_Task statement_
In the material below, find the line that contains "Baseball (39, 1056)" and the line that contains "Privacy Policy (42, 2303)", then write out exactly those two lines and everything between them.

▬▬▬

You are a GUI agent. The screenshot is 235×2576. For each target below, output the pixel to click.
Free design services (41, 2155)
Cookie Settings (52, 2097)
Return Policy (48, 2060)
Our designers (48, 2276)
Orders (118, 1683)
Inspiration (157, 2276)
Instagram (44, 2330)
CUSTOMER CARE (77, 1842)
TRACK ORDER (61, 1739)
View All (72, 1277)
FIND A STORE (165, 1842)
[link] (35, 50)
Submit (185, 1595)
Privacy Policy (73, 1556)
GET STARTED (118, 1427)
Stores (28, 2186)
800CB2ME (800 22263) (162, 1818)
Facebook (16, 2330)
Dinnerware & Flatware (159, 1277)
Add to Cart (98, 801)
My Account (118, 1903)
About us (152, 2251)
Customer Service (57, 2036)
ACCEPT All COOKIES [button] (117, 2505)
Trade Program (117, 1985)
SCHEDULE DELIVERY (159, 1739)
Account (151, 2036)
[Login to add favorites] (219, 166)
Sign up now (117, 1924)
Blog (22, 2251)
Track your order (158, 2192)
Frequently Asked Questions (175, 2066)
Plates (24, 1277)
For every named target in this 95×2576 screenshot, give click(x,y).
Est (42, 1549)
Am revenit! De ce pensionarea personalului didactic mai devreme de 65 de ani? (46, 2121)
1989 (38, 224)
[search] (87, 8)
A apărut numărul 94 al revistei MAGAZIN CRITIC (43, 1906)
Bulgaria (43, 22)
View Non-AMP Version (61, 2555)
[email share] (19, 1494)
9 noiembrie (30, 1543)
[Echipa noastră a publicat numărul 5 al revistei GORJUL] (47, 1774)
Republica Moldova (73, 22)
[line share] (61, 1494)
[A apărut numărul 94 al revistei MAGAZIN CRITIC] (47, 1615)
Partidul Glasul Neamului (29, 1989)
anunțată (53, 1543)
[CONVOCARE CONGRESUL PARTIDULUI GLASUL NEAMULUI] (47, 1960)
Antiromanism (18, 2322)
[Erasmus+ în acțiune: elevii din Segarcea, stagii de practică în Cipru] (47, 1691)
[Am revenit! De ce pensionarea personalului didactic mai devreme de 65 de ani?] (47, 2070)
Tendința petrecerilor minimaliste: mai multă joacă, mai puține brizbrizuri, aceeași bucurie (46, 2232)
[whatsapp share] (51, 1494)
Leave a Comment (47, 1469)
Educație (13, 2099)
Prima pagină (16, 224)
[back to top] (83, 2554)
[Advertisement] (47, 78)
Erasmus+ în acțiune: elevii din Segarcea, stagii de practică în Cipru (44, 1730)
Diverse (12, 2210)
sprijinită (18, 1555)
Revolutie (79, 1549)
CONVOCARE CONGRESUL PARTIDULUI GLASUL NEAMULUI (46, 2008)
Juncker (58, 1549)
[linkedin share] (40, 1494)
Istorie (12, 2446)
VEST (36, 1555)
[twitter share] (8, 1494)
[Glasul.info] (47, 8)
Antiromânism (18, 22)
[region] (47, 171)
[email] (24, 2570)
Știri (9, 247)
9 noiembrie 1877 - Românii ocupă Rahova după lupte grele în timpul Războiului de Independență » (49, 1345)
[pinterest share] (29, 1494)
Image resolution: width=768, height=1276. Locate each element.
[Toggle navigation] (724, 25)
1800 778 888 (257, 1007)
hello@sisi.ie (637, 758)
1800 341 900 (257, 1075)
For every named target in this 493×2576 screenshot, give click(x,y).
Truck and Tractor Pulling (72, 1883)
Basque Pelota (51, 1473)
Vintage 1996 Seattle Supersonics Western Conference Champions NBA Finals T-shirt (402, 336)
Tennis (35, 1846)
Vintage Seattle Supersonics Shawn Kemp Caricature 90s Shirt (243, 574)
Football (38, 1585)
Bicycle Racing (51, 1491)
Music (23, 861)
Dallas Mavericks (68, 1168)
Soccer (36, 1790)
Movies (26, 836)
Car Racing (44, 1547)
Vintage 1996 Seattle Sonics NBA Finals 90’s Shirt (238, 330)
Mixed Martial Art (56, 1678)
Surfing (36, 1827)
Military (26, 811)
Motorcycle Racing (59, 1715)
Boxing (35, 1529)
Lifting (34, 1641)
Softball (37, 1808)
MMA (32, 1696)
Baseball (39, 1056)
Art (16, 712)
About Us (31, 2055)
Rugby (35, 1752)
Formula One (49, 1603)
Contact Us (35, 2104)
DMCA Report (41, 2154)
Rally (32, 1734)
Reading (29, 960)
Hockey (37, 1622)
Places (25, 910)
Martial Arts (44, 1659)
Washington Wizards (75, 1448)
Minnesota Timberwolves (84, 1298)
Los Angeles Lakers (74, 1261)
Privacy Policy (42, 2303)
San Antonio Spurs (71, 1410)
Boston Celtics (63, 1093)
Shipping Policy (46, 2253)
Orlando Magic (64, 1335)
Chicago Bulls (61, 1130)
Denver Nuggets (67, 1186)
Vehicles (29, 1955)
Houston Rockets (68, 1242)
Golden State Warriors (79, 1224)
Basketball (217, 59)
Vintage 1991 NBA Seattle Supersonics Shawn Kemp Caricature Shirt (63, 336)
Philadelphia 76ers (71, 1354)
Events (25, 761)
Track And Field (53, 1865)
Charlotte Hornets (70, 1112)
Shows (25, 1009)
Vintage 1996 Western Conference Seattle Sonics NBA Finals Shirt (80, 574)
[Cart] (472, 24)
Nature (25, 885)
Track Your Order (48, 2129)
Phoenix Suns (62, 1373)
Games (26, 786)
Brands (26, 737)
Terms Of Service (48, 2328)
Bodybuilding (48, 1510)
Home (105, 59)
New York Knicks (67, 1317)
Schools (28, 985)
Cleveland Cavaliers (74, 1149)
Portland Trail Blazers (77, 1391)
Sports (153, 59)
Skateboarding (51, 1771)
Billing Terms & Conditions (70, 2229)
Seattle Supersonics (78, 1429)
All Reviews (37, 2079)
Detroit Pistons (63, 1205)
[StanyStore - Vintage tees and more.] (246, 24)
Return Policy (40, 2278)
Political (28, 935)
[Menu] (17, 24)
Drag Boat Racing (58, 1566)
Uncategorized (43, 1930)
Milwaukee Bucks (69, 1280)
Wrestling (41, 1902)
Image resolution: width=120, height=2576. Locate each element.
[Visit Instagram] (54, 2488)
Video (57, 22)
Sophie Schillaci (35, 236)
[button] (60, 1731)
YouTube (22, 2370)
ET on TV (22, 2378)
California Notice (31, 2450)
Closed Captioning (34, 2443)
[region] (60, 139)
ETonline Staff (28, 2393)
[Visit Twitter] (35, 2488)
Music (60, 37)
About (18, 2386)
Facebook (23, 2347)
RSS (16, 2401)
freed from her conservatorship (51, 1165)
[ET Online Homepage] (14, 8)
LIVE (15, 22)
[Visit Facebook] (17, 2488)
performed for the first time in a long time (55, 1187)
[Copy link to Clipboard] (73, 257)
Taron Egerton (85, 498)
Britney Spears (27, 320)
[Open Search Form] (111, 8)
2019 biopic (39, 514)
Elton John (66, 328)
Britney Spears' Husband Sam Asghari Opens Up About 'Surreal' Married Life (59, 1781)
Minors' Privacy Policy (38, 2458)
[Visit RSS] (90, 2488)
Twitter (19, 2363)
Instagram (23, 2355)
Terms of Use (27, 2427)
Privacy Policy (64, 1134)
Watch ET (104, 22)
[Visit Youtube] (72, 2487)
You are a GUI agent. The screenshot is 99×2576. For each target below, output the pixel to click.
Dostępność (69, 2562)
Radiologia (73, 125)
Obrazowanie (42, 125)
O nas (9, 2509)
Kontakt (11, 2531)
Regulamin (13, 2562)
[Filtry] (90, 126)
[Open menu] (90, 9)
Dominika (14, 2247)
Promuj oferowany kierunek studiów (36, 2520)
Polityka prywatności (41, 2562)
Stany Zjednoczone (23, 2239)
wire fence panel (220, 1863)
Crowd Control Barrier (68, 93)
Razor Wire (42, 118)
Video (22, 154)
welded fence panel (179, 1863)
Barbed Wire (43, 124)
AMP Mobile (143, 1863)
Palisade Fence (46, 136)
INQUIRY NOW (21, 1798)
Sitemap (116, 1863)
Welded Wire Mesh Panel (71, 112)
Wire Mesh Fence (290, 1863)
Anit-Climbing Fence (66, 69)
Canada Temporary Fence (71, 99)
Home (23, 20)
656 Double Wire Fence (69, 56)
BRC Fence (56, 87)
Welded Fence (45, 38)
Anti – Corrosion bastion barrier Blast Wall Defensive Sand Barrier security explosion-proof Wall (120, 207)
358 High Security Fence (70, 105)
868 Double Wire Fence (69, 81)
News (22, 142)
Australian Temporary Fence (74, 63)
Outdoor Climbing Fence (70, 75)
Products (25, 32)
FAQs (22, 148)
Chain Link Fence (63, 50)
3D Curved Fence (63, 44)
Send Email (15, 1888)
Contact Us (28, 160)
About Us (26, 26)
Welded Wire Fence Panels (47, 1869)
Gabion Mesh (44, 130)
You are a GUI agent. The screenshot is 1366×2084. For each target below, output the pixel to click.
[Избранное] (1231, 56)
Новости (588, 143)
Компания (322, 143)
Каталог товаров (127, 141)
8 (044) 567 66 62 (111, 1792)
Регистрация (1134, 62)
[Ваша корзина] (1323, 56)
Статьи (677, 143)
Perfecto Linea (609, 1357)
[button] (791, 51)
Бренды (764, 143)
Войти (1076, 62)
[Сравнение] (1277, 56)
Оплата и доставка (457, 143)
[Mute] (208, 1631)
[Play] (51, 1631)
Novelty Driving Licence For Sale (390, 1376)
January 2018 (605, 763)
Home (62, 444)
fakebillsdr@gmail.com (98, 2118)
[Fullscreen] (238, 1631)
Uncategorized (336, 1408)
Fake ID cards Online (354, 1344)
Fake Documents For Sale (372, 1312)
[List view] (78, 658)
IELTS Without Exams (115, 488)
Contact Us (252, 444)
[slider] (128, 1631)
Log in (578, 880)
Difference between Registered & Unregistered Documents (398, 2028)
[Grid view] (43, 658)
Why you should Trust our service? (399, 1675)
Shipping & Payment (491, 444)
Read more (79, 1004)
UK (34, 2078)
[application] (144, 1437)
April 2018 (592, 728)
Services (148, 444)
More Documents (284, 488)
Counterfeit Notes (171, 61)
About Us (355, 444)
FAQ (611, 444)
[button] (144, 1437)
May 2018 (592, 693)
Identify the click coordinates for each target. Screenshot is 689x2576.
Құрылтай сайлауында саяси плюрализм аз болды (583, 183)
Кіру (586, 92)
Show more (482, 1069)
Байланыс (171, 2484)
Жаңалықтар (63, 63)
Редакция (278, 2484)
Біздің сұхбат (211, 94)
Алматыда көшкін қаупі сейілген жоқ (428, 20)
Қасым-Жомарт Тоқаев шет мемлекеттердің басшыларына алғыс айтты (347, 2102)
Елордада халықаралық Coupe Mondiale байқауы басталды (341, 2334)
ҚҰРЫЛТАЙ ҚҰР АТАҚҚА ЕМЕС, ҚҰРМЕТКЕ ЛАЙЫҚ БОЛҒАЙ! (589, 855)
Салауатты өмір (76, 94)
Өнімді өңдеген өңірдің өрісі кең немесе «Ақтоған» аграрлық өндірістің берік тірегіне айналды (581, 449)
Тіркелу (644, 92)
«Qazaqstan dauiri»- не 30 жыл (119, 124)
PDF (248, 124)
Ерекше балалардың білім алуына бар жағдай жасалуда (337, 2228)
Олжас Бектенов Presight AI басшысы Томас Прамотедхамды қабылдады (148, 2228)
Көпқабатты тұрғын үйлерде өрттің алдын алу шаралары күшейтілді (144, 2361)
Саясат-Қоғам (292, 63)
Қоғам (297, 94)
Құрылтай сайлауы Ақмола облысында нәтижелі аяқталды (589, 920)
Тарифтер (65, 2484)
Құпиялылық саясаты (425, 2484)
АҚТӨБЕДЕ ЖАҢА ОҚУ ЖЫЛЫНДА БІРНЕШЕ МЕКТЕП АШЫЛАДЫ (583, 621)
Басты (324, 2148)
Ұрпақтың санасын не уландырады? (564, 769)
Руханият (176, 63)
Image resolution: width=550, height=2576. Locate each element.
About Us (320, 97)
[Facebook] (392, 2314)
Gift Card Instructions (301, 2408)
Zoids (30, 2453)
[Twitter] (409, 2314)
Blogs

▬▬▬

_Your solution_
Baseball (39, 1056)
Art (16, 712)
About Us (31, 2055)
Rugby (35, 1752)
Formula One (49, 1603)
Contact Us (35, 2104)
DMCA Report (41, 2154)
Rally (32, 1734)
Reading (29, 960)
Hockey (37, 1622)
Places (25, 910)
Martial Arts (44, 1659)
Washington Wizards (75, 1448)
Minnesota Timberwolves (84, 1298)
Los Angeles Lakers (74, 1261)
Privacy Policy (42, 2303)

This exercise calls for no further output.